_Directions_: Starting at the first line of the entries below, restate each line exactly until you reach the line with "This screenshot has height=938, width=1288.", and print that one too. Leave the pictures out and stop there.

_The data_:
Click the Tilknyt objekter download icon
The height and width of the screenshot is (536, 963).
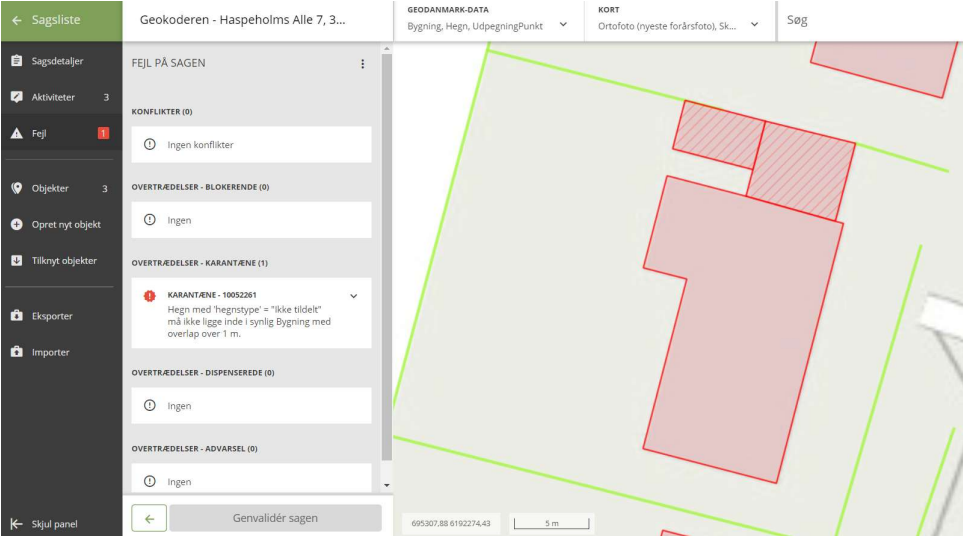16,261
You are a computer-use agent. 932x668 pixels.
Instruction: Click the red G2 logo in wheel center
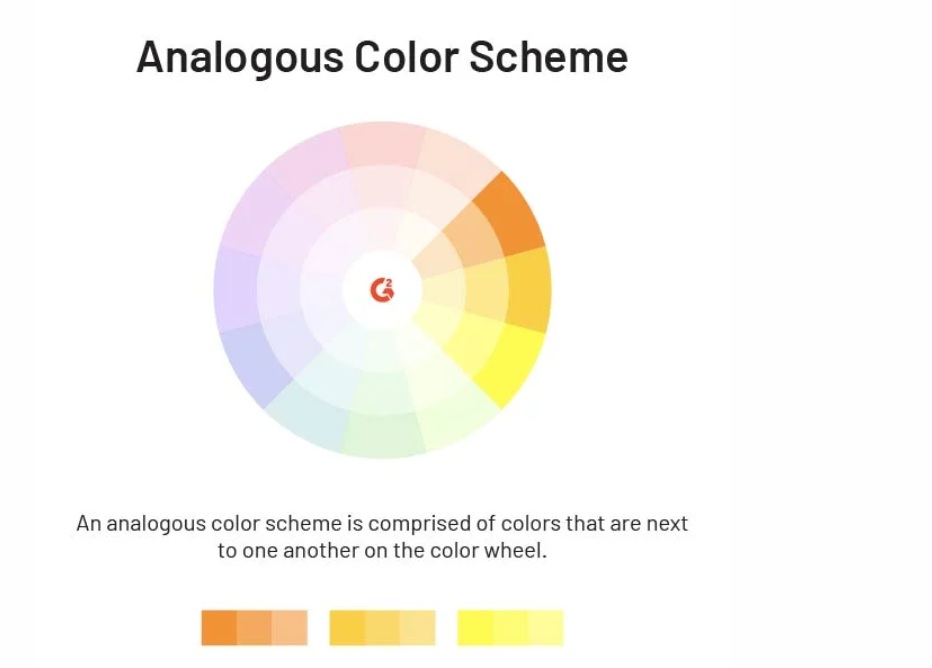(382, 289)
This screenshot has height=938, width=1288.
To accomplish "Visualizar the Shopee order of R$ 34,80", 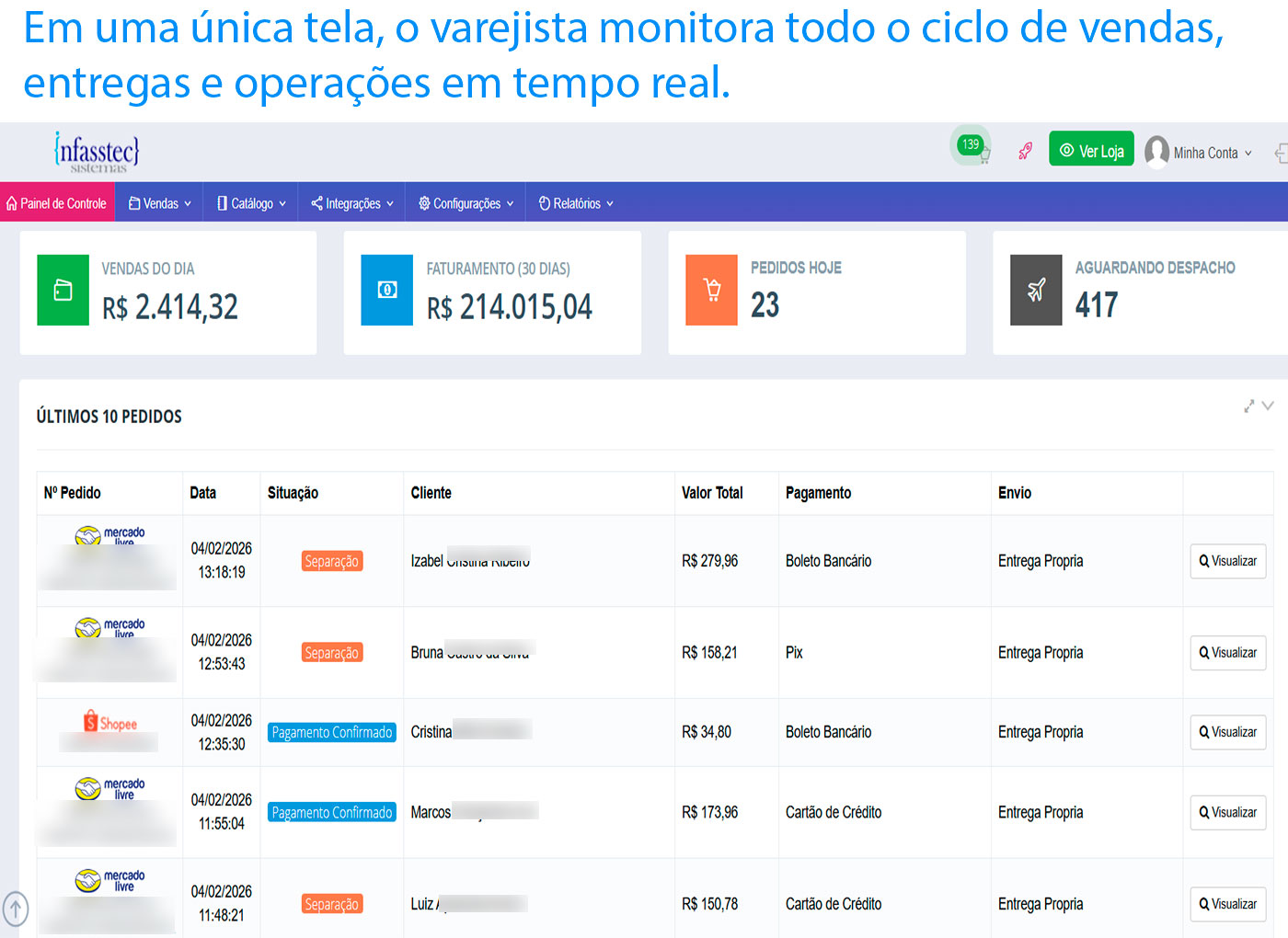I will click(1227, 732).
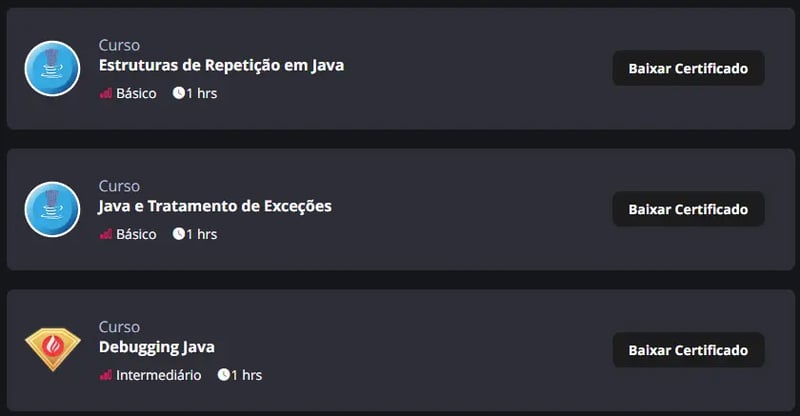Viewport: 800px width, 416px height.
Task: Click the level bars icon on Estruturas de Repetição
Action: 106,94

_Your response_:
Click the Tilknyt objekter download icon
The height and width of the screenshot is (536, 963).
16,261
You are a computer-use agent. 932x668 pixels.
Instruction: Click the red G2 logo in wheel center
(382, 289)
This screenshot has height=938, width=1288.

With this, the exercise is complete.